Something is funny about all these Republican women rushing to Romney’s defense. None of them support women’s rights. Ayotte co-sponsored the Blunt-Rubio amendment that would allow employers to refuse to cover any medication, including birth control, which they object to on moral or religious grounds. McMorris-Rodgers and Lummis voted against the Ledbetter Fair Pay Act, as did Representative Mary Bono Mack (R-FL), who issued a statement attacking on Romney’s behalf saying, “Women in the Obama economy are facing hardships of historical proportions.” All three congresswomen voted against the Paycheck Fairness Act, which would take other steps to make it easier for women to fight for equal pay, such as prohibiting retaliation by companies against workers who raise wage-parity issues. Just because these politicians are women does not mean they have women’s interests at heart. If they oppose women’s rights to be protected from discrimination in the workplace, then they are hardly credible as critics of the effects of Obama’s policies on women’s economic standing.

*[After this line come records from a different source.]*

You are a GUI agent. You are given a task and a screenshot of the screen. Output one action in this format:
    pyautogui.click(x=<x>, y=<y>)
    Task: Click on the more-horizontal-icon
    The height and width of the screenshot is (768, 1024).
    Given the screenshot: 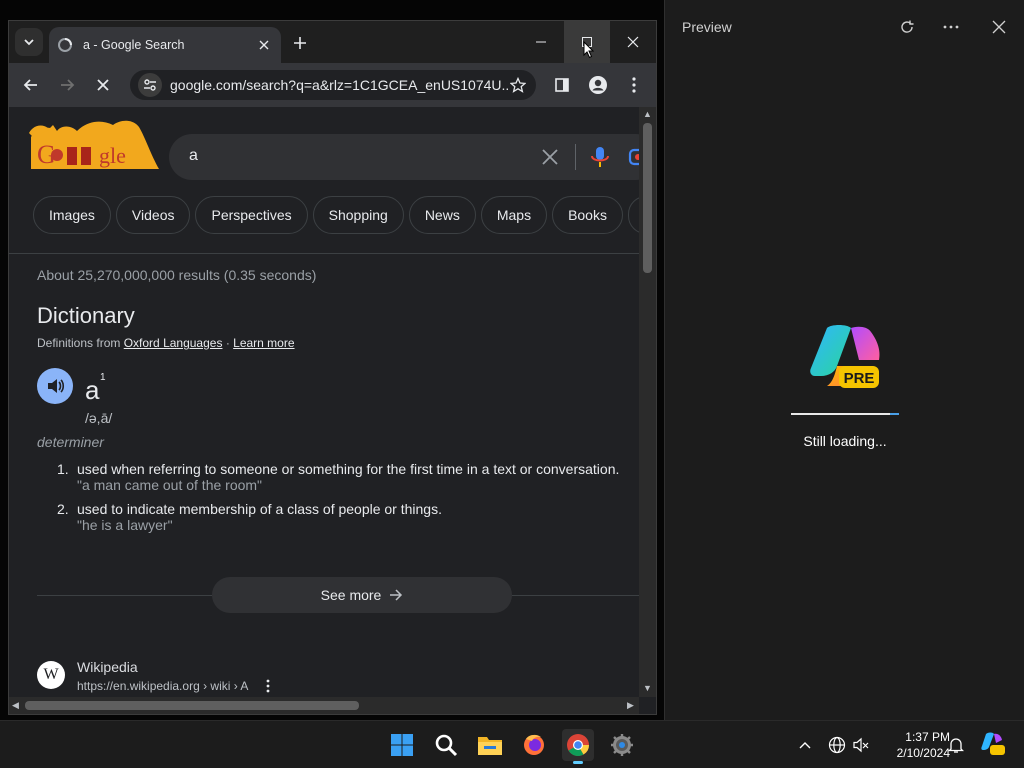 What is the action you would take?
    pyautogui.click(x=951, y=27)
    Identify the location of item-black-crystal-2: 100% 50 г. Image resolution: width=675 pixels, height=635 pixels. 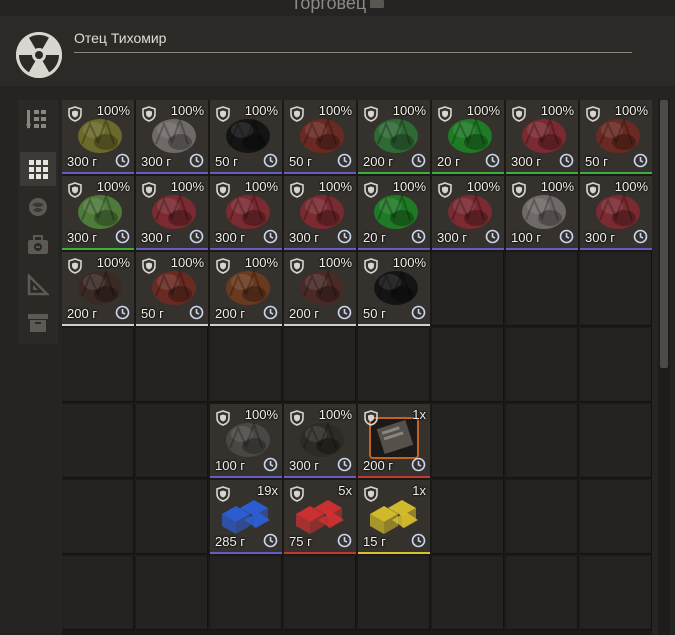
(394, 289).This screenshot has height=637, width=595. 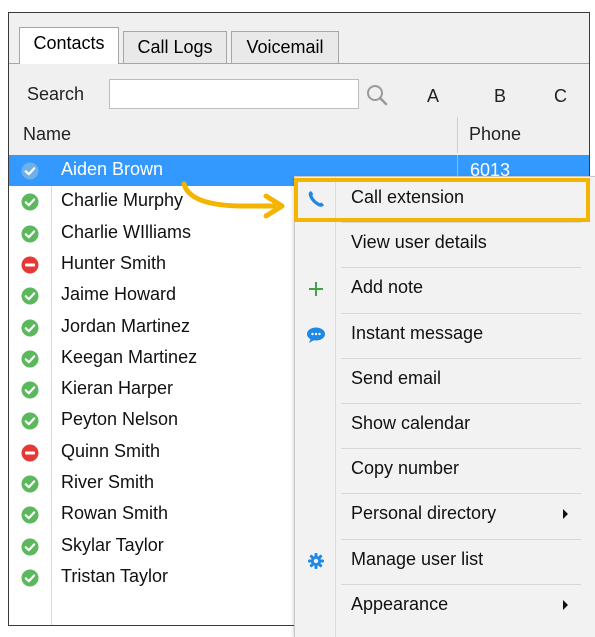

And it’s not just at work where Romney’s female surrogates oppose women’s rights. Virginia Delegate Barbara Comstock, who also participated in the Thursday conference call, voted to require women to have an ultrasound prior to an abortion.

The Romney campaign seems to think that merely being a woman makes one qualified to represent all women. As Jessica Valenti notes, this patronizing belief manifests especially in their use of Mitt’s wife Ann as his supposed ambassador to women. But this is only slightly less ludicrous to claim that because a Republican politician with typical anti-women Republican policies happens to have two X chromosomes that she is somehow a spokesperson for women’s political interests.